Alexander hesitated slightly before he laughed. The hesitation made the laughter sound a little uncertain.

“For pointless futility it certainly seems to be doing very well!” And when she didn’t answer he said easily, “That sounds very much a woman’s point of view, Marijohn.”

“Perhaps,” she said flatly, not arguing, her footsteps moving into the house. “I must go and see how burnt the lunch is getting. Excuse me.”

“Of course.”

There was silence. Sarah found she was still clutching the edge of the dressing-table stool. She glanced into the mirror. Her dark eyes stared back at her, her dark hair straggling untidily from its position, her mouth unsmiling, devoid of make-up. She reached automatically for her lipstick.
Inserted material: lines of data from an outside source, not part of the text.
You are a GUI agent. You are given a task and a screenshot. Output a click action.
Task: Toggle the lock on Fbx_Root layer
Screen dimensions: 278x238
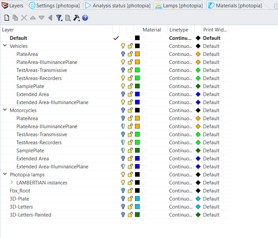click(x=130, y=191)
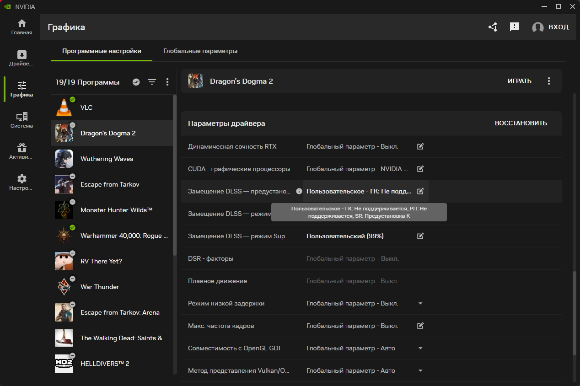Image resolution: width=580 pixels, height=386 pixels.
Task: Toggle the select-all checkmark for programs
Action: 136,82
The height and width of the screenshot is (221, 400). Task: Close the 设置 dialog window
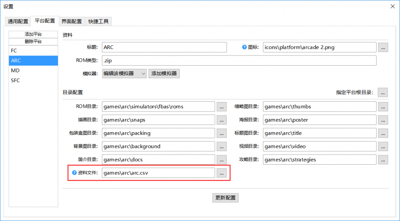click(x=392, y=6)
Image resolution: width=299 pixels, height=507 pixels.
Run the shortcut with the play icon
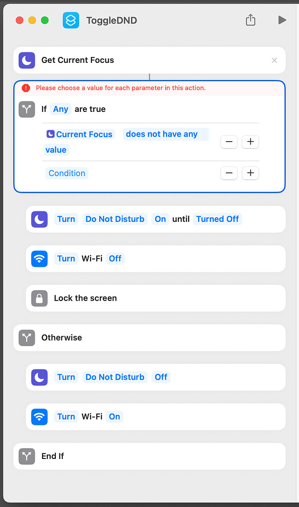pos(282,20)
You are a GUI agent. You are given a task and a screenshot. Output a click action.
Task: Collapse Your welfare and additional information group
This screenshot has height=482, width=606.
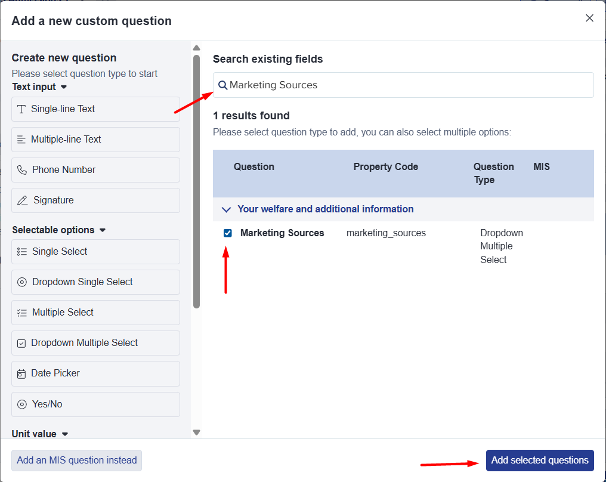(x=226, y=209)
I want to go, she thought; please, Jon, let’s go—let’s go anywhere so long as it’s somewhere far from this place. Let’s go now. If only I could go
...

She started to re-apply her powder.

I don’t want to meet Max^ I don’t care if he was your friend once, Jon; I don’t want to meet him because I can’t bear men who talk of women and sex in bored amused voices as if they’ve seen all there is to see and know all there is to know. I want to go, Jon, now, this minute. If only we could go
...

She undid her hair and let it fall to her shoulders before brushing it upwards again and picking up her comb.

And most of all, Jon, I want to go away from your cousin because she doesn’t like me, Jon, I know she doesn’t, and I hate her, no matter how hard I try to pretend I don’t
...
I hate her and I’m afraid of her although I don’t know why, and Jon, can’t we go soon, Jon, because I want to escape
...
It’s not just because she dislikes me—in fact “dislike” is the wrong word. She despises me. You won’t believe she despises me, Jon, because she’s always been so kind to me ever since we set foot in this house, but she does, I know she does, because I can feel it. She despises me just as she despised Sophia.
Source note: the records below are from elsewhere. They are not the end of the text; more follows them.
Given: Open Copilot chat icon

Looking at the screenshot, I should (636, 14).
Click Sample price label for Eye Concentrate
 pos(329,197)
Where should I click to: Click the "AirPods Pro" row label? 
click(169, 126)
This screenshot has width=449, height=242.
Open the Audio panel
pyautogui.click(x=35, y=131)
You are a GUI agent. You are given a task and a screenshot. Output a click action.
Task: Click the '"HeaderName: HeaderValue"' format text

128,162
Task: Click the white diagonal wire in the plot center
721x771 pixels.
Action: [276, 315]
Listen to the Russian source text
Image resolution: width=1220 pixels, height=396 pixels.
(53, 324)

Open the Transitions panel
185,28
She put down her comb and examined the little jar of liquid eye-shadow.

Better not to think of Sophia.

But all those lies. Jon, all those lies. And you swore to me her death was an accident. You lied and lied and lied for Marijohn
...

Oh, God, I want to go, I want to get away. Please Jon, take me away from this place because I’m frightened and I want to escape
...

She went out into the corridor. It was cool there, and the bannister was smooth against her hot palm. She walked downstairs, crossed the hall and entered the drawing-room.